Dataset entries:
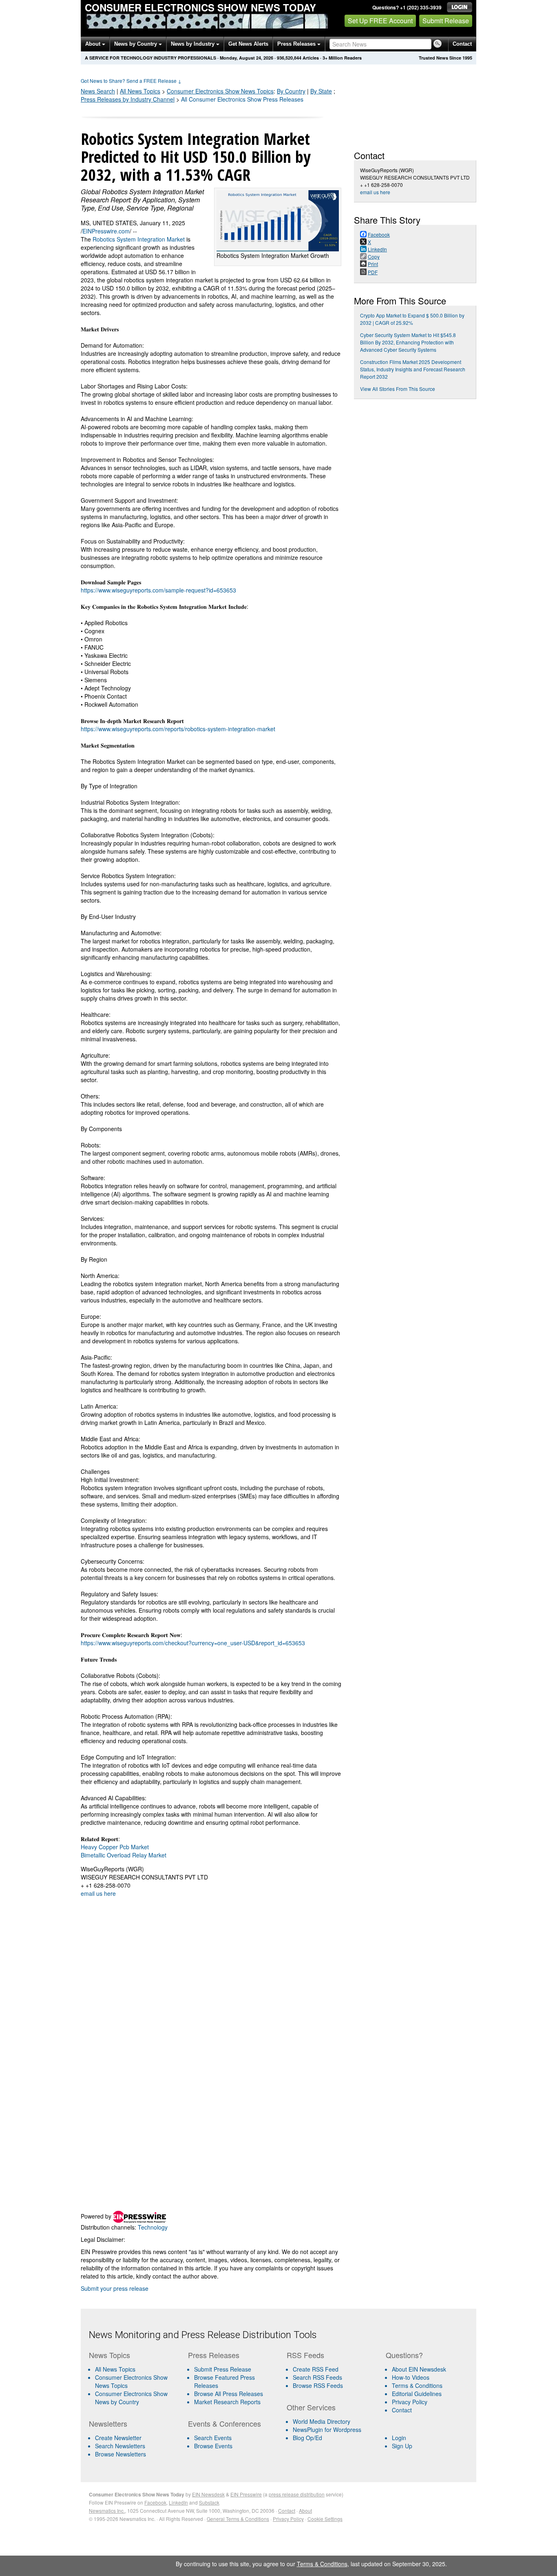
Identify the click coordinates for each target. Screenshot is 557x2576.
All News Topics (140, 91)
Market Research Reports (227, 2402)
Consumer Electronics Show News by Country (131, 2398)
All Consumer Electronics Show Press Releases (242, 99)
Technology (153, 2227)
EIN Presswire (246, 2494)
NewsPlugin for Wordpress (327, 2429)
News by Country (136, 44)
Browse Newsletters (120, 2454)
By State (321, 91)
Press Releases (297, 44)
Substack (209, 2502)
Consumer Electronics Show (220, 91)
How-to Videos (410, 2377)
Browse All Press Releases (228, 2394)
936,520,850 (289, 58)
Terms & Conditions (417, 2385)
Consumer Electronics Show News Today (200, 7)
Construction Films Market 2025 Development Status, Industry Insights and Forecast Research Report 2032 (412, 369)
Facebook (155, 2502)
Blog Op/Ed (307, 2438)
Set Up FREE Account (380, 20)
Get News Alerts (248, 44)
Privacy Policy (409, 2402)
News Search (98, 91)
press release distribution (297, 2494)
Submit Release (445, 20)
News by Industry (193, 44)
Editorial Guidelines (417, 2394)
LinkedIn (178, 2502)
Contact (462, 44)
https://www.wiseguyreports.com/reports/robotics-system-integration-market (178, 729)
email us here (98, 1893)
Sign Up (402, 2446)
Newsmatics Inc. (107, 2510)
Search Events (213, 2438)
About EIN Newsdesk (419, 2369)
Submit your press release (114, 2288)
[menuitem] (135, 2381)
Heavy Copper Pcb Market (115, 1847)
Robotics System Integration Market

# Work required:
Every entry is to be reproduced word for word, and no image is carried over.

# The completed task:
Identify the click coordinates for each target. Screenshot is 557x2576.
All News Topics (140, 91)
Market Research Reports (227, 2402)
Consumer Electronics Show News by Country (131, 2398)
All Consumer Electronics Show Press Releases (242, 99)
Technology (153, 2227)
EIN Presswire (246, 2494)
NewsPlugin for Wordpress (327, 2429)
News by Country (136, 44)
Browse Newsletters (120, 2454)
By State (321, 91)
Press Releases (297, 44)
Substack (209, 2502)
Consumer Electronics Show (220, 91)
How-to Videos (410, 2377)
Browse All Press Releases (228, 2394)
936,520,850 (289, 58)
Terms & Conditions (417, 2385)
Consumer Electronics Show News Today (200, 7)
Construction Films Market 2025 Development Status, Industry Insights and Forecast Research Report 2032 (412, 369)
Facebook (155, 2502)
Blog Op/Ed (307, 2438)
Set Up FREE Account (380, 20)
Get News Alerts (248, 44)
Privacy Policy (409, 2402)
News Search (98, 91)
press release distribution (297, 2494)
Submit Release (445, 20)
News by Industry (193, 44)
Editorial Guidelines (417, 2394)
LinkedIn (178, 2502)
Contact (462, 44)
https://www.wiseguyreports.com/reports/robotics-system-integration-market (178, 729)
email us here (98, 1893)
Sign Up (402, 2446)
Newsmatics Inc. (107, 2510)
Search Events (213, 2438)
About EIN Newsdesk (419, 2369)
Submit your press release (114, 2288)
[menuitem] (135, 2381)
Heavy Copper Pcb Market (115, 1847)
Robotics System Integration Market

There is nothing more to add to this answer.